5. Keibert Ruiz, Los Angeles Dodgers (Age: 22)
Ruiz announced himself to the prospect world in 2017 when he hit .316/.361/.452 with 33 extra-base hits in 101 games between Single-A and High-A at the age of 18. He was passed by 25-year-old Will Smith on the way to the majors, but a case can be made that he still has the higher ceiling of the two young backstops. He made a great first impression in the majors when he homered off Julio Teheran on Aug. 16 in his first at-bat.
4. Daulton Varsho, Arizona Diamondbacks (Age: 24)
With 55-grade speed that helped him swipe 21 bases at Double-A last year and the defensive versatility to also handle center field, Varsho is a unique prospect. Even if the 5'10", 205-pounder doesn't serve in a traditional starting catcher role, the .301/.378/.520 line he posted last season with 25 doubles and 18 home runs made it clear his bat will play anywhere.
3. Sean Murphy, Oakland Athletics (Age: 25)
Murphy posted a 137 OPS+ with five doubles and four home runs in 60 plate appearances down the stretch last season to earn the starting catcher job in 2020. He had some trouble staying on the field in the minors, and avoiding injury will be key to reaching his full potential. Originally drafted for his rocket arm and advanced receiving skills, he has a chance to be a two-way standout and a true franchise catcher.
2. Joey Bart, San Francisco Giants (Age: 23)
Bart hit .359/.471/.632 with 16 home runs during his junior season at Georgia Tech while flashing Gold Glove upside, making him arguably the best collegiate catching prospect since Buster Posey was at Florida State in 2008. The Giants drafted him No. 2 overall in 2018 to serve as Posey's heir, and the future is now after he went 1-for-4 in his MLB debut on Thursday. He could be the future face of the franchise.
1. Adley Rutschman, Baltimore Orioles (Age: 22)

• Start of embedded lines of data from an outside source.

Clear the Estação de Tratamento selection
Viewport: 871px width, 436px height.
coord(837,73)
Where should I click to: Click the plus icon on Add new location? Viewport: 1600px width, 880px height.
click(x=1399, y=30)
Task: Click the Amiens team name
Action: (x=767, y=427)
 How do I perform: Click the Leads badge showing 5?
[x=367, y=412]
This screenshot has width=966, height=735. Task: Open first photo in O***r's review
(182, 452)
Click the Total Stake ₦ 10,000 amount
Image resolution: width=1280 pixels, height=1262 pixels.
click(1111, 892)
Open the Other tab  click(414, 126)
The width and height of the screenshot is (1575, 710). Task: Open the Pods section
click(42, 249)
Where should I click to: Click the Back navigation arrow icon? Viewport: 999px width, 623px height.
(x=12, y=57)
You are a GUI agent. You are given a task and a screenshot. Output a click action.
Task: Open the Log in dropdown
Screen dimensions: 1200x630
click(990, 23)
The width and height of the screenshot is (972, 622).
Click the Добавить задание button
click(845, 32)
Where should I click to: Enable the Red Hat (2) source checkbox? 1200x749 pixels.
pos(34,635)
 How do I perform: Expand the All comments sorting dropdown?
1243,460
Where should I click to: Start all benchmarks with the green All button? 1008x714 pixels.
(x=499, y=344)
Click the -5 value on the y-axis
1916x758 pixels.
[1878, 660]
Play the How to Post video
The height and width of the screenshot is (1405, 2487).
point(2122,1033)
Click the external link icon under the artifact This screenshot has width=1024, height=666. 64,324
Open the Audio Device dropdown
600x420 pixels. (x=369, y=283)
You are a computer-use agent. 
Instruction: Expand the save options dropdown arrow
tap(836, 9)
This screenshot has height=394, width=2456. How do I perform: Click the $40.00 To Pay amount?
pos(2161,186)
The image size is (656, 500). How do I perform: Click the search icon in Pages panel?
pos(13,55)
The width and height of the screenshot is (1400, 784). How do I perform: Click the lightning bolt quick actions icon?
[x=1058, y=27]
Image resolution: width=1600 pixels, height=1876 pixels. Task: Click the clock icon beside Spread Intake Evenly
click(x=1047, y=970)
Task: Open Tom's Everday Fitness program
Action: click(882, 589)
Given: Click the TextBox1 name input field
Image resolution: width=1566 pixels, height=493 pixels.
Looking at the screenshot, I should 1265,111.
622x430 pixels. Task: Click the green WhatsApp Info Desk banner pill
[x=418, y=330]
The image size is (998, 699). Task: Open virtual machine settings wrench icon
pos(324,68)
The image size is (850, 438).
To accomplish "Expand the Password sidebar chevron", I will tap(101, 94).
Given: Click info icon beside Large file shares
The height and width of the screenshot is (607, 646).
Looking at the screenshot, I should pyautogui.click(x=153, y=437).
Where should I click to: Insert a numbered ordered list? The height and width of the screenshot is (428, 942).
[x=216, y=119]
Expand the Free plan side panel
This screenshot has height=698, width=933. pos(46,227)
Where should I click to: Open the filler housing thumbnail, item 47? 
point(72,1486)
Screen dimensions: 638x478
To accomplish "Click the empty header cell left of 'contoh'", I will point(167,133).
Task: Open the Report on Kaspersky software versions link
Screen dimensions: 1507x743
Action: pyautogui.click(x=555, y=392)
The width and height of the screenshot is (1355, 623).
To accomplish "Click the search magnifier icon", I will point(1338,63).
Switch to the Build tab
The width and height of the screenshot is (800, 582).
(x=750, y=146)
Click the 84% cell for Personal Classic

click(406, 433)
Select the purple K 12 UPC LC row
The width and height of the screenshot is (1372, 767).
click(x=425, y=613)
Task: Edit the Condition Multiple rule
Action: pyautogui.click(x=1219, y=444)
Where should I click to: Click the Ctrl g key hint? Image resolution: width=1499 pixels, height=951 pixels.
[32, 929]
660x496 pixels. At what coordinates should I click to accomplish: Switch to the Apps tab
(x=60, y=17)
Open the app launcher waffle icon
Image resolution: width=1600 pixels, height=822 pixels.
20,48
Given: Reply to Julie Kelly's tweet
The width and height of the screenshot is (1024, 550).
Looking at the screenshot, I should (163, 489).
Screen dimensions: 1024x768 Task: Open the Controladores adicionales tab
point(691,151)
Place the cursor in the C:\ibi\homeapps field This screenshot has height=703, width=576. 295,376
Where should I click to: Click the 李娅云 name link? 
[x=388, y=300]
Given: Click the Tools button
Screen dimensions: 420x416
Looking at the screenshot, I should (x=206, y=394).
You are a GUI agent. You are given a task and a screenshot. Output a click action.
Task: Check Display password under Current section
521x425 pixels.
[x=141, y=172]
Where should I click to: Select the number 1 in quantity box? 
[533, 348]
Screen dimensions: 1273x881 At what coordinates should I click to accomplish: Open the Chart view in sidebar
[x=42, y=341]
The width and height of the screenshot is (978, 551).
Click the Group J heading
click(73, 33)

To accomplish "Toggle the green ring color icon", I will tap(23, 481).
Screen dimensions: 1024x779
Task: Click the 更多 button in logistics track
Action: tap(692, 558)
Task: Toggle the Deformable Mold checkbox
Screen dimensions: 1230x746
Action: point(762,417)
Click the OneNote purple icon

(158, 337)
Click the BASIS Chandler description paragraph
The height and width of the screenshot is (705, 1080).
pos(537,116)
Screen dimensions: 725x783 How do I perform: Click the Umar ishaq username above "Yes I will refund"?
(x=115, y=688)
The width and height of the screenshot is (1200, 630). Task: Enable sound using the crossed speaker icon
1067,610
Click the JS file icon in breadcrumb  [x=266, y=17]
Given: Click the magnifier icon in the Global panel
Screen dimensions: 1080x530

Switch-hitting catchers with 60-grade hit and power tools and Gold Glove defensive chops don't exactly grow on trees, so it was no surprise when the Orioles made Rutschman the No. 1 overall pick in the 2019 draft. He hit .411/.575/.751 with 17 home runs and twice as many walks (76) as strikeouts (38) during his junior season at Oregon State. All signs point to superstardom.